Firms should consider all aspects of their employee value proposition. What motivates their employees, and what type of reward or recognition are they looking for? Financial remuneration remains an important factor for employees, but they are increasingly concerned with the quality of the firm’s leadership, their career prospects, and with the level of responsibility, flexibility and autonomy they are given. Long hours are typical today – not many professionals expect a cushy ‘9 to 5’ job - but the daily grind can get to employees, and employers should recognise this malcontent can result in employee burnout and reduced job satisfaction.

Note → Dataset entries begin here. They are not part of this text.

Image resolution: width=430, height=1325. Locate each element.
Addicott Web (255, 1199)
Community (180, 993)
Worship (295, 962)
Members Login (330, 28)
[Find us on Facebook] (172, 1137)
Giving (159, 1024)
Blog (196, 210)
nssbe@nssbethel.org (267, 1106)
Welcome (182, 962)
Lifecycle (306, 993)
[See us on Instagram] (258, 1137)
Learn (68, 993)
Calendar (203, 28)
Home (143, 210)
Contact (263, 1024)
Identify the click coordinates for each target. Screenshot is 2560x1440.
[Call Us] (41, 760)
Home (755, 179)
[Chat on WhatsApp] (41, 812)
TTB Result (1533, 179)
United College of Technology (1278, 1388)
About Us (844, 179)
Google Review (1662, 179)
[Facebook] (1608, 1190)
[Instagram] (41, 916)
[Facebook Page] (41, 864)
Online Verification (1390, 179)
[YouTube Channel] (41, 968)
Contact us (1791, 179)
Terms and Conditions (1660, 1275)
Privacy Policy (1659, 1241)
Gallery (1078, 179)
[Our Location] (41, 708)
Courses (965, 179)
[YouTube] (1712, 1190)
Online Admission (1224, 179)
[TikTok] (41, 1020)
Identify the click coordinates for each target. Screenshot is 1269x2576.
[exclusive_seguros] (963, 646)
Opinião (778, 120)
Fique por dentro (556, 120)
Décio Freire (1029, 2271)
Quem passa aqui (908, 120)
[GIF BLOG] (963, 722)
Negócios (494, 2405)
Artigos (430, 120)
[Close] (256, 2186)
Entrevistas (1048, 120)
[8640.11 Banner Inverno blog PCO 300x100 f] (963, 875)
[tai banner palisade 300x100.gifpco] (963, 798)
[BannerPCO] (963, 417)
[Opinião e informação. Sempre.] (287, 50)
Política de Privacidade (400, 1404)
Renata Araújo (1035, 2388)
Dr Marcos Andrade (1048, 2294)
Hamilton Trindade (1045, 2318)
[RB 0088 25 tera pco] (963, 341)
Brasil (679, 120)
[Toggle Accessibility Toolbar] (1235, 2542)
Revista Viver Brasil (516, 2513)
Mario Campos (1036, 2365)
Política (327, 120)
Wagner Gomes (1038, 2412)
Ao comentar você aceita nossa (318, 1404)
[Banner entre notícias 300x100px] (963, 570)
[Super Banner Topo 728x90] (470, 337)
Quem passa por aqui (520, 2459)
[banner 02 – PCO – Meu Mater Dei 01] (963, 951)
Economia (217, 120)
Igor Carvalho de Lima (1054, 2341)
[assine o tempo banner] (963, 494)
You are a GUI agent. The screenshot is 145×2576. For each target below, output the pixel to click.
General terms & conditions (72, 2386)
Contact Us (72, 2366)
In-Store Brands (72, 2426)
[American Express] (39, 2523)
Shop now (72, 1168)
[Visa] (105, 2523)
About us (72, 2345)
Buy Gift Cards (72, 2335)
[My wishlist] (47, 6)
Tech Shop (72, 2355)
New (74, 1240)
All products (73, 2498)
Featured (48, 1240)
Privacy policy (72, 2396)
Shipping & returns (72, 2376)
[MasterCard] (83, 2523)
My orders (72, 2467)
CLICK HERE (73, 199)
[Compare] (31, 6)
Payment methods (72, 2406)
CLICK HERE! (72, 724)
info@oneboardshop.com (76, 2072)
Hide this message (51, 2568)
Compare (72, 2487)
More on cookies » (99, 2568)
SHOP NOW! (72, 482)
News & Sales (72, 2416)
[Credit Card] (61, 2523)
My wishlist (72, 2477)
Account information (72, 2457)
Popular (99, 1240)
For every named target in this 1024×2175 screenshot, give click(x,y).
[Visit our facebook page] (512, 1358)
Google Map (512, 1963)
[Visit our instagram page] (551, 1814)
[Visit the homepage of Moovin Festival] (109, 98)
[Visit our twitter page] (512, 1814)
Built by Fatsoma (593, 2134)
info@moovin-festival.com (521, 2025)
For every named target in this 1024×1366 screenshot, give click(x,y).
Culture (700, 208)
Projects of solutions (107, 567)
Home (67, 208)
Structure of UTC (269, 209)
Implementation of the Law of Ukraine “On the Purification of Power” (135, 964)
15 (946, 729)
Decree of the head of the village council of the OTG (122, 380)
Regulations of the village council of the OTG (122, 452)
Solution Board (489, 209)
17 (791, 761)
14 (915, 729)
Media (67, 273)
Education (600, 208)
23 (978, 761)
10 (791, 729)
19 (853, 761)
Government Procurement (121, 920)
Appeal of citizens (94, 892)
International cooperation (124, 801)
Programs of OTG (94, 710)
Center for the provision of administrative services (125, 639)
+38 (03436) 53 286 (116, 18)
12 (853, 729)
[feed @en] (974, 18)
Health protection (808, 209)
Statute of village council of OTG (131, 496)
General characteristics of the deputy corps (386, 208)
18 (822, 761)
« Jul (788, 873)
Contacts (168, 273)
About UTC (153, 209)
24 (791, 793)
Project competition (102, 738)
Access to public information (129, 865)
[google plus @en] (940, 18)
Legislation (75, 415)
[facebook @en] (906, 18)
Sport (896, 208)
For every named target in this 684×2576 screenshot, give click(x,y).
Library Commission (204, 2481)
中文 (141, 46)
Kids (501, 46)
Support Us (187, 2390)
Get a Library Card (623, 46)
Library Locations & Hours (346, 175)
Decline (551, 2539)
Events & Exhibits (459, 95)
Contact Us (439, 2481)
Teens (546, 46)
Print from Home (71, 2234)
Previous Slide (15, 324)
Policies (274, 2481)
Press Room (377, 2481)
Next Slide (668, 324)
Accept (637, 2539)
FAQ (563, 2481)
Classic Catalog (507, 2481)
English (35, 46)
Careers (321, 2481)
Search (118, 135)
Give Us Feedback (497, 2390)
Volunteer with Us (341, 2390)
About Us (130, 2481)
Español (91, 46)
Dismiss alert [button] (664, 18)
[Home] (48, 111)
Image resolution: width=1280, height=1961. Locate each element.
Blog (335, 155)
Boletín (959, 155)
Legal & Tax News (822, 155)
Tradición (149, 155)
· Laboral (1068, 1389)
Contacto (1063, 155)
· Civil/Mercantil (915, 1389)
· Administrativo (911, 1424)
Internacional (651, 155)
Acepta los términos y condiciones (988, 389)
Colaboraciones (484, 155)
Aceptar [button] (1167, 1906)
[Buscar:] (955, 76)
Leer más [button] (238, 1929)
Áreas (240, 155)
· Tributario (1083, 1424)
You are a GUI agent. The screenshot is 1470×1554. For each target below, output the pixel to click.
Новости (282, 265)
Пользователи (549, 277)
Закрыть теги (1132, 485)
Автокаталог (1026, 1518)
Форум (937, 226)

Failure to recognise talent and endeavour can result in disgruntled employees heading for pastures new. Businesses may want to consider introducing other roles for the promotion of talented employees. Identify other career paths for those employees who do not want to or will not make partnership, such as consultants or directors. In the current talent short market, firms should also make sure they know who within their firm will be the lifeblood for the firm’s future, and could therefore be developed. Writing and implementing a succession plan will ensure firms invest time and energy into the employees who fit with that plan rather than the ones who may “sparkle brightly” in the short-term.
Surveying staff on a regular basis to assess employee engagement is important, as are exit interviews with departing staff. Only when firms realise why people are leaving can they realistically implement solutions to retain and develop talent already within the firm, or entice talented employees to the firm.
Businesses need to work hard to attract and retain talent, as high staff turnover can be costly, both financially and in terms of reputation. Research has shown that the cost to the firm of a poor hire is likely to be up to ten times the employee’s annualised compensation, with three out of ten hiring decisions ending up as mistakes. In a skills-short market, employees can be more demanding than ever before, and companies need to adapt to accommodate their needs.
If you manage to keep your staff your business will be more profitable. With an ever increasing job pool it really is a candidate market and it could take much longer than expected to fill those empty roles.